▶ _Problem to solve_:
Format the items below as a Markdown table with the columns "Row" and "Item Line," one numbered row per line, and omit blank lines.

[Start of section]

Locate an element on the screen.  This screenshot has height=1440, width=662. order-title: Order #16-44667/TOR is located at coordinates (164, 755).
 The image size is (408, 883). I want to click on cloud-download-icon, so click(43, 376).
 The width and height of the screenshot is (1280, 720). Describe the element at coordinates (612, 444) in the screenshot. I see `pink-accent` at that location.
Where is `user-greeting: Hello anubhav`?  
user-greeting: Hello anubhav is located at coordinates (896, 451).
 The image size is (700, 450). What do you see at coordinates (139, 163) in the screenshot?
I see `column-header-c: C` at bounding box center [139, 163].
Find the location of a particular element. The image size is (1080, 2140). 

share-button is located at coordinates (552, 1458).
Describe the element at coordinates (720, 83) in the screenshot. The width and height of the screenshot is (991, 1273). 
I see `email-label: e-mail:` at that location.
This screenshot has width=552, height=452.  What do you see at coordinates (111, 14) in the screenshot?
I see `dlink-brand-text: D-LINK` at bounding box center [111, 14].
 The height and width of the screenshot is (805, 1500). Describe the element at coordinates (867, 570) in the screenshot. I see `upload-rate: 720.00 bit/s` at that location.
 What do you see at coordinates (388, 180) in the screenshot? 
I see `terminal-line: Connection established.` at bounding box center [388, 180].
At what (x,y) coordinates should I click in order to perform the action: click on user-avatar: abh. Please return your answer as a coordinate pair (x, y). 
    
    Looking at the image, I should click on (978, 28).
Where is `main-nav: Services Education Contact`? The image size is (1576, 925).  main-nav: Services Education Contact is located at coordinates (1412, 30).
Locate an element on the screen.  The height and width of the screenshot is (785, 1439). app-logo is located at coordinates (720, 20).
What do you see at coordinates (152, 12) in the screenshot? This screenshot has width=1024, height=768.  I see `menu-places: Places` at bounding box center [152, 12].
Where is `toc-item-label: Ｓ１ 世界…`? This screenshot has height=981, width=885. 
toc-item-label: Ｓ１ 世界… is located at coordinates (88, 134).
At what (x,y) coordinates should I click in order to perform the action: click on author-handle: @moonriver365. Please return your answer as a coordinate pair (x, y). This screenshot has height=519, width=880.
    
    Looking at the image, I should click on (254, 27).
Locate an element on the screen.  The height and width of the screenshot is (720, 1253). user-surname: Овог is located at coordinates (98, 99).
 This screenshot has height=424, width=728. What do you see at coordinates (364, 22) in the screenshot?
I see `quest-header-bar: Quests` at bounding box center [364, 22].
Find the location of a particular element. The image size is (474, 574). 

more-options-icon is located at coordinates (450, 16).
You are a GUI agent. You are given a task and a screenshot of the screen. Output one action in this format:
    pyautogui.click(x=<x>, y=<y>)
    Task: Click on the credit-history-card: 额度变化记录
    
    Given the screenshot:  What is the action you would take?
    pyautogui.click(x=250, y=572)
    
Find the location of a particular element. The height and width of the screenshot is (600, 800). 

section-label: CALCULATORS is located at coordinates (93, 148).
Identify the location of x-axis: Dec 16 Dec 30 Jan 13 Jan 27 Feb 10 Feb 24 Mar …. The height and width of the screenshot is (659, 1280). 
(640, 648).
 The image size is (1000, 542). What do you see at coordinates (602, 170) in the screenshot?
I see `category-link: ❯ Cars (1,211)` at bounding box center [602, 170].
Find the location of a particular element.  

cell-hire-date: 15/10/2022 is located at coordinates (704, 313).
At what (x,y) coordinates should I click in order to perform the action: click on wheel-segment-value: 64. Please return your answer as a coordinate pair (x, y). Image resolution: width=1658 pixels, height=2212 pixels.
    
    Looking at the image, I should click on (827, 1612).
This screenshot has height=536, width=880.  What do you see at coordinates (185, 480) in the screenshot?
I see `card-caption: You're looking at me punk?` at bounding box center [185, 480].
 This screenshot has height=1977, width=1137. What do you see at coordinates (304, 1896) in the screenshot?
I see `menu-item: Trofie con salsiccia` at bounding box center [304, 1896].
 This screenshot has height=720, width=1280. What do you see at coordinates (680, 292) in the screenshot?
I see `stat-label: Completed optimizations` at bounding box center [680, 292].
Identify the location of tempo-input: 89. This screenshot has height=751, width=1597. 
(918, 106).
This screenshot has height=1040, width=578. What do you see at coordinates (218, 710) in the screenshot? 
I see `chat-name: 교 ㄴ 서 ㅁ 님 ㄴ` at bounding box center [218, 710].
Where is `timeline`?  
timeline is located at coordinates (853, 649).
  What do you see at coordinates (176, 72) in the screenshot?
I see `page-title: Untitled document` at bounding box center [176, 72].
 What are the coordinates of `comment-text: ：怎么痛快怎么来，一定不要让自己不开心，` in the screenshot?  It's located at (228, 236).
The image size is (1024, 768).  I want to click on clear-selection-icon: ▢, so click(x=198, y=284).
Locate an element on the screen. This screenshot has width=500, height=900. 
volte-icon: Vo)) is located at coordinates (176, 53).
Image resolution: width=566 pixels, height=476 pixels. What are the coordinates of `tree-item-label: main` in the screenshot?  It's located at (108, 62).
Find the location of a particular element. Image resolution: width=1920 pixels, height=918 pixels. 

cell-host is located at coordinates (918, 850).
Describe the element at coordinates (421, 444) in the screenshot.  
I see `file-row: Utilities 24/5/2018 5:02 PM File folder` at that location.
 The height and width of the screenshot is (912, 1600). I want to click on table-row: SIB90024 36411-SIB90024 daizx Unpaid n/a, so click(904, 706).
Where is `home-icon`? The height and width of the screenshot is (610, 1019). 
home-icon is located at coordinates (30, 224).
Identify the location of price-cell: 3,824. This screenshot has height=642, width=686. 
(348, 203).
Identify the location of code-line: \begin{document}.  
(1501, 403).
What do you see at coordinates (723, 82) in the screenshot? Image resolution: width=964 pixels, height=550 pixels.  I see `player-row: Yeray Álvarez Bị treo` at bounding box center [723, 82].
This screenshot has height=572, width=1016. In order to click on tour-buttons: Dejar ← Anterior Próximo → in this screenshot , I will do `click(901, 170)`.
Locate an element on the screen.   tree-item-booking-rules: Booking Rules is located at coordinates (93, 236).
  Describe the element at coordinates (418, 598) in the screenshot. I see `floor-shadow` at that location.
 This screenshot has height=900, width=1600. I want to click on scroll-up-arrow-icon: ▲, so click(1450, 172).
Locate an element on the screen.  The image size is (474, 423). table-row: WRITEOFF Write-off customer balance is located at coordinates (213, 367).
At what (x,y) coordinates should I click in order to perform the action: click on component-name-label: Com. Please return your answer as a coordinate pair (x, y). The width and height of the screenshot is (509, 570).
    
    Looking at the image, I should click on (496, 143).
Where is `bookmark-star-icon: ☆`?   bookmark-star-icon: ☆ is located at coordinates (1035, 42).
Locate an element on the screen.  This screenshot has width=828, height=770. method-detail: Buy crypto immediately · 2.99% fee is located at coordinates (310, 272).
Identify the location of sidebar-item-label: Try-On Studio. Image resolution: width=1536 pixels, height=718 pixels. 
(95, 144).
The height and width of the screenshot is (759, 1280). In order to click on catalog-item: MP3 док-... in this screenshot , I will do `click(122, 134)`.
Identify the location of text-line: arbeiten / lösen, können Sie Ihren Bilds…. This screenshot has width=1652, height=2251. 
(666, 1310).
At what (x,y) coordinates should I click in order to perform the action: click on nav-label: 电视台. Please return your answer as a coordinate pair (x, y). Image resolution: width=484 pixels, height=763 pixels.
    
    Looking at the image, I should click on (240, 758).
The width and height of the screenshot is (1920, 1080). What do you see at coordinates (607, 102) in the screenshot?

[End of section]

▶ _Exercise answer_:
| Row | Item Line |
|---|---|
| 1 | Locate an element on the screen.  This screenshot has height=1440, width=662. order-title: Order #16-44667/TOR is located at coordinates (164, 755). |
| 2 |  The image size is (408, 883). I want to click on cloud-download-icon, so click(43, 376). |
| 3 |  The width and height of the screenshot is (1280, 720). Describe the element at coordinates (612, 444) in the screenshot. I see `pink-accent` at that location. |
| 4 | Where is `user-greeting: Hello anubhav`?   |
| 5 | user-greeting: Hello anubhav is located at coordinates (896, 451). |
| 6 |  The image size is (700, 450). What do you see at coordinates (139, 163) in the screenshot? |
| 7 | I see `column-header-c: C` at bounding box center [139, 163]. |
| 8 | Find the location of a particular element. The image size is (1080, 2140).  |
| 9 | share-button is located at coordinates (552, 1458). |
| 10 | Describe the element at coordinates (720, 83) in the screenshot. The width and height of the screenshot is (991, 1273).  |
| 11 | I see `email-label: e-mail:` at that location. |
| 12 | This screenshot has width=552, height=452.  What do you see at coordinates (111, 14) in the screenshot? |
| 13 | I see `dlink-brand-text: D-LINK` at bounding box center [111, 14]. |
| 14 |  The height and width of the screenshot is (805, 1500). Describe the element at coordinates (867, 570) in the screenshot. I see `upload-rate: 720.00 bit/s` at that location. |
| 15 |  What do you see at coordinates (388, 180) in the screenshot?  |
| 16 | I see `terminal-line: Connection established.` at bounding box center [388, 180]. |
| 17 | At what (x,y) coordinates should I click in order to perform the action: click on user-avatar: abh. Please return your answer as a coordinate pair (x, y).  |
| 18 |     Looking at the image, I should click on (978, 28). |
| 19 | Where is `main-nav: Services Education Contact`? The image size is (1576, 925).  main-nav: Services Education Contact is located at coordinates (1412, 30). |
| 20 | Locate an element on the screen.  The height and width of the screenshot is (785, 1439). app-logo is located at coordinates (720, 20). |
| 21 | What do you see at coordinates (152, 12) in the screenshot? This screenshot has width=1024, height=768.  I see `menu-places: Places` at bounding box center [152, 12]. |
| 22 | Where is `toc-item-label: Ｓ１ 世界…`? This screenshot has height=981, width=885.  |
| 23 | toc-item-label: Ｓ１ 世界… is located at coordinates (88, 134). |
| 24 | At what (x,y) coordinates should I click in order to perform the action: click on author-handle: @moonriver365. Please return your answer as a coordinate pair (x, y). This screenshot has height=519, width=880. |
| 25 |     Looking at the image, I should click on (254, 27). |
| 26 | Locate an element on the screen.  The height and width of the screenshot is (720, 1253). user-surname: Овог is located at coordinates (98, 99). |
| 27 |  This screenshot has height=424, width=728. What do you see at coordinates (364, 22) in the screenshot? |
| 28 | I see `quest-header-bar: Quests` at bounding box center [364, 22]. |
| 29 | Find the location of a particular element. The image size is (474, 574).  |
| 30 | more-options-icon is located at coordinates (450, 16). |
| 31 | You are a GUI agent. You are given a task and a screenshot of the screen. Output one action in this format: |
| 32 |     pyautogui.click(x=<x>, y=<y>) |
| 33 |     Task: Click on the credit-history-card: 额度变化记录 |
| 34 |     Given the screenshot:  What is the action you would take? |
| 35 |     pyautogui.click(x=250, y=572) |
| 36 | Find the location of a particular element. The height and width of the screenshot is (600, 800).  |
| 37 | section-label: CALCULATORS is located at coordinates (93, 148). |
| 38 | Identify the location of x-axis: Dec 16 Dec 30 Jan 13 Jan 27 Feb 10 Feb 24 Mar …. The height and width of the screenshot is (659, 1280).  |
| 39 | (640, 648). |
| 40 |  The image size is (1000, 542). What do you see at coordinates (602, 170) in the screenshot? |
| 41 | I see `category-link: ❯ Cars (1,211)` at bounding box center [602, 170]. |
| 42 | Find the location of a particular element.   |
| 43 | cell-hire-date: 15/10/2022 is located at coordinates (704, 313). |
| 44 | At what (x,y) coordinates should I click in order to perform the action: click on wheel-segment-value: 64. Please return your answer as a coordinate pair (x, y). Image resolution: width=1658 pixels, height=2212 pixels. |
| 45 |     Looking at the image, I should click on (827, 1612). |
| 46 | This screenshot has height=536, width=880.  What do you see at coordinates (185, 480) in the screenshot? |
| 47 | I see `card-caption: You're looking at me punk?` at bounding box center [185, 480]. |
| 48 |  This screenshot has height=1977, width=1137. What do you see at coordinates (304, 1896) in the screenshot? |
| 49 | I see `menu-item: Trofie con salsiccia` at bounding box center [304, 1896]. |
| 50 |  This screenshot has height=720, width=1280. What do you see at coordinates (680, 292) in the screenshot? |
| 51 | I see `stat-label: Completed optimizations` at bounding box center [680, 292]. |
| 52 | Identify the location of tempo-input: 89. This screenshot has height=751, width=1597.  |
| 53 | (918, 106). |
| 54 | This screenshot has height=1040, width=578. What do you see at coordinates (218, 710) in the screenshot?  |
| 55 | I see `chat-name: 교 ㄴ 서 ㅁ 님 ㄴ` at bounding box center [218, 710]. |
| 56 | Where is `timeline`?   |
| 57 | timeline is located at coordinates (853, 649). |
| 58 |   What do you see at coordinates (176, 72) in the screenshot? |
| 59 | I see `page-title: Untitled document` at bounding box center [176, 72]. |
| 60 |  What are the coordinates of `comment-text: ：怎么痛快怎么来，一定不要让自己不开心，` in the screenshot?  It's located at (228, 236). |
| 61 | The image size is (1024, 768).  I want to click on clear-selection-icon: ▢, so click(x=198, y=284). |
| 62 | Locate an element on the screen. This screenshot has width=500, height=900.  |
| 63 | volte-icon: Vo)) is located at coordinates (176, 53). |
| 64 | Image resolution: width=566 pixels, height=476 pixels. What are the coordinates of `tree-item-label: main` in the screenshot?  It's located at (108, 62). |
| 65 | Find the location of a particular element. Image resolution: width=1920 pixels, height=918 pixels.  |
| 66 | cell-host is located at coordinates (918, 850). |
| 67 | Describe the element at coordinates (421, 444) in the screenshot.   |
| 68 | I see `file-row: Utilities 24/5/2018 5:02 PM File folder` at that location. |
| 69 |  The height and width of the screenshot is (912, 1600). I want to click on table-row: SIB90024 36411-SIB90024 daizx Unpaid n/a, so click(904, 706). |
| 70 | Where is `home-icon`? The height and width of the screenshot is (610, 1019).  |
| 71 | home-icon is located at coordinates (30, 224). |
| 72 | Identify the location of price-cell: 3,824. This screenshot has height=642, width=686.  |
| 73 | (348, 203). |
| 74 | Identify the location of code-line: \begin{document}.   |
| 75 | (1501, 403). |
| 76 | What do you see at coordinates (723, 82) in the screenshot? Image resolution: width=964 pixels, height=550 pixels.  I see `player-row: Yeray Álvarez Bị treo` at bounding box center [723, 82]. |
| 77 | This screenshot has height=572, width=1016. In order to click on tour-buttons: Dejar ← Anterior Próximo → in this screenshot , I will do `click(901, 170)`. |
| 78 | Locate an element on the screen.   tree-item-booking-rules: Booking Rules is located at coordinates (93, 236). |
| 79 |   Describe the element at coordinates (418, 598) in the screenshot. I see `floor-shadow` at that location. |
| 80 |  This screenshot has height=900, width=1600. I want to click on scroll-up-arrow-icon: ▲, so click(1450, 172). |
| 81 | Locate an element on the screen.  The image size is (474, 423). table-row: WRITEOFF Write-off customer balance is located at coordinates (213, 367). |
| 82 | At what (x,y) coordinates should I click in order to perform the action: click on component-name-label: Com. Please return your answer as a coordinate pair (x, y). The width and height of the screenshot is (509, 570). |
| 83 |     Looking at the image, I should click on (496, 143). |
| 84 | Where is `bookmark-star-icon: ☆`?   bookmark-star-icon: ☆ is located at coordinates (1035, 42). |
| 85 | Locate an element on the screen.  This screenshot has width=828, height=770. method-detail: Buy crypto immediately · 2.99% fee is located at coordinates (310, 272). |
| 86 | Identify the location of sidebar-item-label: Try-On Studio. Image resolution: width=1536 pixels, height=718 pixels.  |
| 87 | (95, 144). |
| 88 | The height and width of the screenshot is (759, 1280). In order to click on catalog-item: MP3 док-... in this screenshot , I will do `click(122, 134)`. |
| 89 | Identify the location of text-line: arbeiten / lösen, können Sie Ihren Bilds…. This screenshot has width=1652, height=2251.  |
| 90 | (666, 1310). |
| 91 | At what (x,y) coordinates should I click in order to perform the action: click on nav-label: 电视台. Please return your answer as a coordinate pair (x, y). Image resolution: width=484 pixels, height=763 pixels. |
| 92 |     Looking at the image, I should click on (240, 758). |
| 93 | The width and height of the screenshot is (1920, 1080). What do you see at coordinates (607, 102) in the screenshot? |